[Dataset entries]
:::::

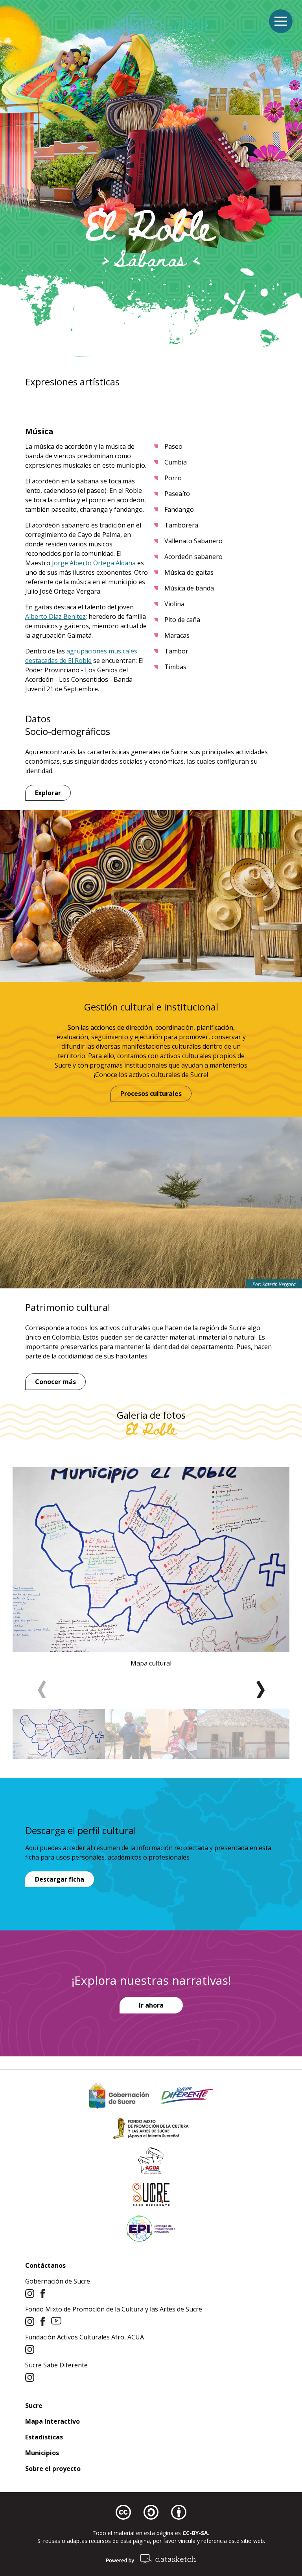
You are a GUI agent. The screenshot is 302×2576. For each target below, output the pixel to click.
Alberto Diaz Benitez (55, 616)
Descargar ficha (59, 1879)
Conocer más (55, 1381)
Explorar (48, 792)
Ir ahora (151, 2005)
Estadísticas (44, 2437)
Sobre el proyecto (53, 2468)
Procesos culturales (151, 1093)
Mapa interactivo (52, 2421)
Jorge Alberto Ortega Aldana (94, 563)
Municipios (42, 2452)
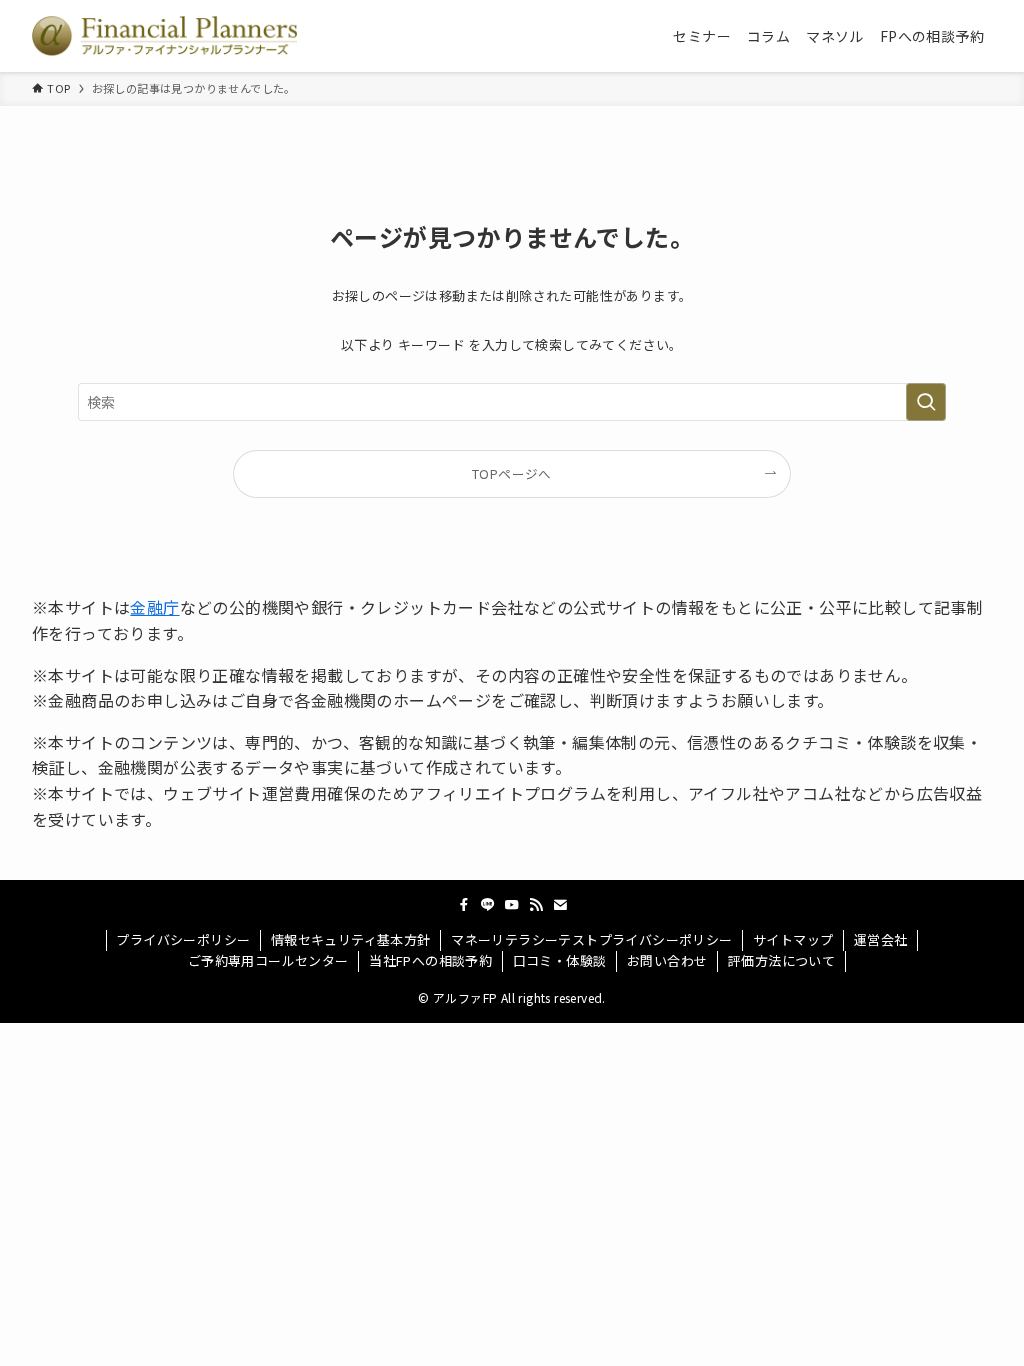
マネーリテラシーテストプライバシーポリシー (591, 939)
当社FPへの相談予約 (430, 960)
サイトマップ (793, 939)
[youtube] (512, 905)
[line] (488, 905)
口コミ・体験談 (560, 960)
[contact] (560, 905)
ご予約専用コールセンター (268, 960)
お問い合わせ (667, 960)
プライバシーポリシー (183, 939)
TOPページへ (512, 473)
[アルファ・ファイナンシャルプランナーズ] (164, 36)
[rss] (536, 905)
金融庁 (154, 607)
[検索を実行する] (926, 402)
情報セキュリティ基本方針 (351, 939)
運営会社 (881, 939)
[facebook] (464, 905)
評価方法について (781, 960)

:::::

# Exercise details
All of the records need repeating exactly, except for the pictures.

# Solution to this task
You are a GUI agent. The screenshot is 302×2576. For each target below, output the pixel to click.
Alberto Diaz Benitez (55, 616)
Descargar ficha (59, 1879)
Conocer más (55, 1381)
Explorar (48, 792)
Ir ahora (151, 2005)
Estadísticas (44, 2437)
Sobre el proyecto (53, 2468)
Procesos culturales (151, 1093)
Mapa interactivo (52, 2421)
Jorge Alberto Ortega Aldana (94, 563)
Municipios (42, 2452)
マネーリテラシーテストプライバシーポリシー (591, 939)
当社FPへの相談予約 (430, 960)
サイトマップ (793, 939)
[youtube] (512, 905)
[line] (488, 905)
口コミ・体験談 (560, 960)
[contact] (560, 905)
ご予約専用コールセンター (268, 960)
お問い合わせ (667, 960)
プライバシーポリシー (183, 939)
TOPページへ (512, 473)
[アルファ・ファイナンシャルプランナーズ] (164, 36)
[rss] (536, 905)
金融庁 (154, 607)
[検索を実行する] (926, 402)
情報セキュリティ基本方針 (351, 939)
運営会社 (881, 939)
[facebook] (464, 905)
評価方法について (781, 960)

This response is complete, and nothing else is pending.